Both the federal and state returns should be marked “FINAL RETURN” and the decedent’s name should appear as the taxpayer on the face of the return, indicating that he or she is now deceased and the date of death.
In addition, the tax year of the return should be filled in, showing a tax year beginning on January 1 and ending on the date of death, and the word “deceased” written across the top of the return. Franchise Tax Board Form 3595, Special Handling Required, should be attached to the face of the California return, with the box indicating that the taxpayer is deceased checked. The return should include the decedent’s social security number or other identification.
The representative or other person filing the return should sign the decedent’s final return on the line indicated for the taxpayer, e.g., “John Doe, Executor, under the Will of Richard Roe, deceased.” If a joint return is filed, the surviving spouse should also sign the return.
The due date for a decedent’s final tax return is the same date as during the decedent’s life.

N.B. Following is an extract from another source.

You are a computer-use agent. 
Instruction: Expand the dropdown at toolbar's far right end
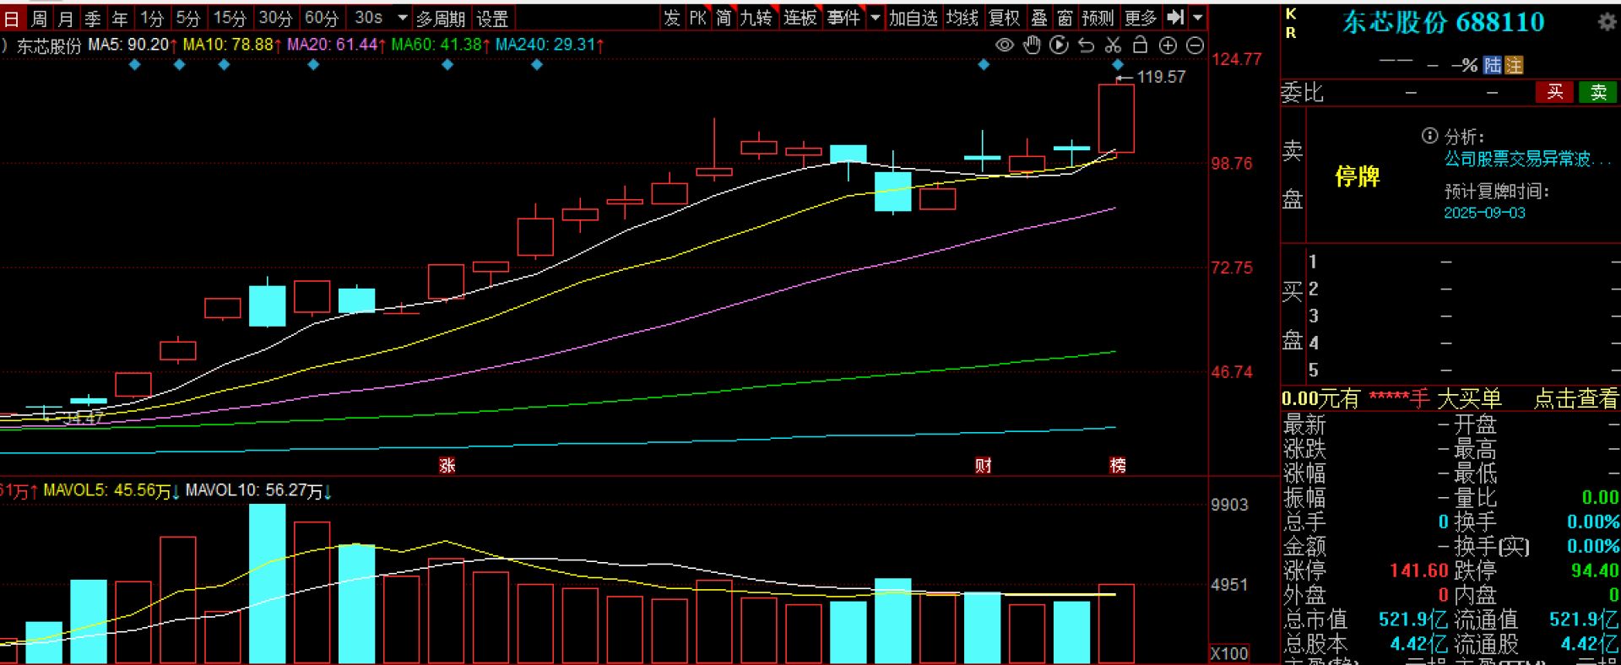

FIDUCIARY INCOME TAX RETURNS:
For income tax purposes, a decedent’s probate estate is a separate entity that begins at the decedent’s death. A U.S. Fiduciary Income Tax Return (Form 1041) must be filed for an estate with a gross income for the taxable year of $600 or more. A California Fiduciary Income Tax Return (Form 541) must be filed for the taxable period if:
- the estate’s gross income exceeds $8000 or
- its net income exceeds $1000.
As a practical matter, most tax professionals prepare California fiduciary income tax returns when federal returns are required. If an income tax return is required, the representative may select either a fiscal year, the first year of which ends on the last day of any month no more than 12 months after death, or a calendar year. The estate’s taxable year is considered to begin the day immediately after the date of death.
The estate’s income tax return is due on or before the 15th day of the fourth month after the end of its fiscal year or, if the estate is on a calendar year, on or before April 15th.
FEDERAL AND CALIFORNIA ESTATE TAX RETURNS:
The federal estate tax is an excise tax imposed on all transfers of property from a decedent (whether made during lifetime or at death) and is based on the decedent’s taxable estate, that is, the gross estate less allowable deductions, reduced by allowable credits. A federal estate tax return must be filed on Form 706 for the estate of every U.S. citizen or resident whose gross estate, valued as of the date of death, plus adjusted taxable gifts after 1976 and specific exemption, exceeds the applicable exclusion amount under IRC §2010(c) for the date of death calendar year.
For the years 2011 and 2012, this would mean a gross taxable estate of at least $5,000,000. California does not have an inheritance tax.
Both the federal and California estate tax returns must be filed within nine months after the date of death unless an extension has been received. The extension of time to file is not given automatically, so an application for an extension of time to file should be made to the IRS center where the return is to be filed in adequate time before the return is due, to enable the IRS to consider and reply to the application.
An extension of time to file does not extend the time for payment of the estate tax due, which must be requested separately if needed. Separate penalties may also be assessed for late filing and late payment of the tax due, in addition to interest on the late payments.
The IRS may also impose an “accuracy-related penalty “if it determines that any of the assets are listed on the return are undervalued. It is therefore important to value the assets as accurately as possible. The use of qualified professional appraisers is strongly recommended.